The world's first and only licensed chikungunya vaccine today presented further positive pivotal Phase 3 data in adolescents.

On May 13, 2024, Valneva SE announced following the initial analysis up to Day 29 post-vaccination, the most recent analysis of study VLA1553-321 evaluated the safety and immunogenicity six months after vaccination with a single dose of the chikungunya virus (CHIKV) vaccine IXCHIQ®.

The Day 180 results confirm the initial positive immunogenicity and safety data Valneva reported previously and are intended to support filing for potential label extension for use in adolescents aged 12 to 17 years.

The data are also expected to support the licensure of IXCHIQ® in Brazil, which would be the first potential approval for use in endemic populations.

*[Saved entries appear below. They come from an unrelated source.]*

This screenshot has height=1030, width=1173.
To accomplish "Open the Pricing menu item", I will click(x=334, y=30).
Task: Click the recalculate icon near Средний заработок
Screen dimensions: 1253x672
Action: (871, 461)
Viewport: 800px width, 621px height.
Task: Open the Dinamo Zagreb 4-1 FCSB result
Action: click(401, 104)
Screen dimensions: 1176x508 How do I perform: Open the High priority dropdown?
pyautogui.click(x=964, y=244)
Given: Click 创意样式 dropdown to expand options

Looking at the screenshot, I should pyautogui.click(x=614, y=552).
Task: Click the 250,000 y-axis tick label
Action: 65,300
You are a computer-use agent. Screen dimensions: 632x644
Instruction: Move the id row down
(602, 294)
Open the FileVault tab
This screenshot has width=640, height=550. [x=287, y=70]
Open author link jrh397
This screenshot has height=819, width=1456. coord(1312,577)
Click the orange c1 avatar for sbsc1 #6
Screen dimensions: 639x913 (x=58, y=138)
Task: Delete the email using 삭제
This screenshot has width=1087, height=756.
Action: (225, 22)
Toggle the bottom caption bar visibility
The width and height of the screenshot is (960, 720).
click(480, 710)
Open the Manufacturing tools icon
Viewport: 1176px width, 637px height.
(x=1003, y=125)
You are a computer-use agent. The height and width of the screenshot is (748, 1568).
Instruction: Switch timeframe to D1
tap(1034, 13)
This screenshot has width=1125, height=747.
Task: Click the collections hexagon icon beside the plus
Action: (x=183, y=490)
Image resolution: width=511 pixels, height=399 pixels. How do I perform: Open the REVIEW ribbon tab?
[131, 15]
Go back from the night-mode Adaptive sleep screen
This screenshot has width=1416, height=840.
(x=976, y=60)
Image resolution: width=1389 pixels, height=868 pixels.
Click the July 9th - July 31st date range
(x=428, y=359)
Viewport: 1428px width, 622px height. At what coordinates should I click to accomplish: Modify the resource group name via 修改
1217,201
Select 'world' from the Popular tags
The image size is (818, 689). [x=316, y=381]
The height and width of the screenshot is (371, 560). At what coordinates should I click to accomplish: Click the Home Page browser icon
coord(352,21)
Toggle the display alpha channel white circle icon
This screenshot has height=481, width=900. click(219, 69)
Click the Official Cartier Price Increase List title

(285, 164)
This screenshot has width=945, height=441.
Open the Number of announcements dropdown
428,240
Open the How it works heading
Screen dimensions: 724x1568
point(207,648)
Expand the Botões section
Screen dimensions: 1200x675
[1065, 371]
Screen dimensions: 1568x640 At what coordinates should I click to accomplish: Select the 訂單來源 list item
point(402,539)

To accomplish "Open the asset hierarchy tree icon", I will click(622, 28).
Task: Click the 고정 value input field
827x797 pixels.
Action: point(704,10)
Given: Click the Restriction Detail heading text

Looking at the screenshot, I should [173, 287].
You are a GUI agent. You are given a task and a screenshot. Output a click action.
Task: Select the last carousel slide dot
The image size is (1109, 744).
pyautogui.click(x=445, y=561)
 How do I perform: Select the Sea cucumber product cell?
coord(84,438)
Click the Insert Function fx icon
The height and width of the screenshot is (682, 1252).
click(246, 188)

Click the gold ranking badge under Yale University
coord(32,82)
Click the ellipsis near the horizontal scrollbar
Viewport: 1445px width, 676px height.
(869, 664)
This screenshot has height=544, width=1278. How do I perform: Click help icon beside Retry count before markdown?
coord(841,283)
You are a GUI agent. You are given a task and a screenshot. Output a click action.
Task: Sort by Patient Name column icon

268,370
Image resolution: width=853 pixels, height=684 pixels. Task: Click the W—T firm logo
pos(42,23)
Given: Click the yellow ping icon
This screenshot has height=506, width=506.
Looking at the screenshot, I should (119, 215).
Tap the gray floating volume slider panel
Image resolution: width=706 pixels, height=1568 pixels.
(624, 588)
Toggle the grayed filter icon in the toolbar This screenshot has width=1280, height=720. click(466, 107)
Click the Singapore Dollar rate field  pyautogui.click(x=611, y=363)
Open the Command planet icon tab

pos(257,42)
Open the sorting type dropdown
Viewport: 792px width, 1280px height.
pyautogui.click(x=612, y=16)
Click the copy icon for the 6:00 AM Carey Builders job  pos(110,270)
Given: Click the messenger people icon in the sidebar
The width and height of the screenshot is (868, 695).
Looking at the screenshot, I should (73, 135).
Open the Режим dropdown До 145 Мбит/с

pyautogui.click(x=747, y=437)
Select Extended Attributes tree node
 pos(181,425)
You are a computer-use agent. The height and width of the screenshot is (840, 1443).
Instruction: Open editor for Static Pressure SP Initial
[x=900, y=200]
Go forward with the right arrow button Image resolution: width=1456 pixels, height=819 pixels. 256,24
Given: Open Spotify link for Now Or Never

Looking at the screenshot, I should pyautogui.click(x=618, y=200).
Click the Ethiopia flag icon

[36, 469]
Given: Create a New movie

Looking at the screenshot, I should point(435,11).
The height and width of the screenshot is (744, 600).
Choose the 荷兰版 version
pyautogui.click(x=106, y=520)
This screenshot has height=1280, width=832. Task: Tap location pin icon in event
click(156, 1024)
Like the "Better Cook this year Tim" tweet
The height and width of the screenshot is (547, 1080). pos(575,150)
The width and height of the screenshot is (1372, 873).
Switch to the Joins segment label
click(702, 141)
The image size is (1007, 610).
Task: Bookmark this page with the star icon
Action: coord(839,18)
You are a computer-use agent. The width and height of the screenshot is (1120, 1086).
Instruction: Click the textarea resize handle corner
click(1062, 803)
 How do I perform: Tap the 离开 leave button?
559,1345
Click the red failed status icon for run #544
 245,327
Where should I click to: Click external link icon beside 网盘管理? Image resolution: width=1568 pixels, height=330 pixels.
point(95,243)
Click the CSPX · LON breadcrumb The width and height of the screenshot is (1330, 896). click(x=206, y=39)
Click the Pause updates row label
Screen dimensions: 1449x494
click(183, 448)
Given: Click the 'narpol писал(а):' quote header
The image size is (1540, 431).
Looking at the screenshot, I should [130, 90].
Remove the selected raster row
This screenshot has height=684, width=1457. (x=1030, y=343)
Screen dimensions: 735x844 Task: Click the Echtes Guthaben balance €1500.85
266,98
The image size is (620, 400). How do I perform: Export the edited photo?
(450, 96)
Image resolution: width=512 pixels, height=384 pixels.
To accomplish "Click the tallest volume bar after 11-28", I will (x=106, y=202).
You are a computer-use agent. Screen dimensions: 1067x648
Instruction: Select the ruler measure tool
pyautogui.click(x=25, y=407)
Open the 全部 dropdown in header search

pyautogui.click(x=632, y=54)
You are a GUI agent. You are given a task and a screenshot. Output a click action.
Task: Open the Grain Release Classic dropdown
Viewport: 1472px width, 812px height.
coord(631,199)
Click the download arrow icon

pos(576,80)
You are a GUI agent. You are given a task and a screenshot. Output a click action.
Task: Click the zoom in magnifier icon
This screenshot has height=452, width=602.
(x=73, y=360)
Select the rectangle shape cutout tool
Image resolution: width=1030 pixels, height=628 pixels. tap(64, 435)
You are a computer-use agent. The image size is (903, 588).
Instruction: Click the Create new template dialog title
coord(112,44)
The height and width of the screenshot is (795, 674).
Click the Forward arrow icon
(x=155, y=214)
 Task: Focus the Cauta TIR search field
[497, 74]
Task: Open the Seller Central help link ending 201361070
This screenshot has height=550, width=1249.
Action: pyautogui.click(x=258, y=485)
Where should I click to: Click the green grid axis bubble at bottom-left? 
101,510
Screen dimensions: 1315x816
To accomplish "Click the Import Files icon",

The U.S. FDA approved IXCHIQ in November 2023, and the Centers for Disease Control and Prevention (CDC) recently adopted the Advisory Committee on Immunization Practices' recommendations on the use of the vaccine in the U.S.

Juan Carlos Jaramillo, M.D., Chief Medical Officer of Valneva, said in a press release, "We are highly encouraged by these data, as they reinforce the strong immunity and safety observed in adults and the elderly, upon which FDA approval was granted."

"Given the substantial risk that chikungunya presents to individuals residing in or traveling to endemic regions, it's imperative to ensure the vaccine is available to all age groups. This broader accessibility can help provide protection and mitigate the burden of this debilitating illness."

Three marketing applications are under review by the European Medicines Agency, Health Canada, and the Brazilian Health Regulatory Agency, with potential approvals in 2024. 

The CDC recently issued an updated Level 2 Travel Health Advisory confirming chikungunya vaccination is recommended for adults traveling to a destination with a current CHIKV outbreak.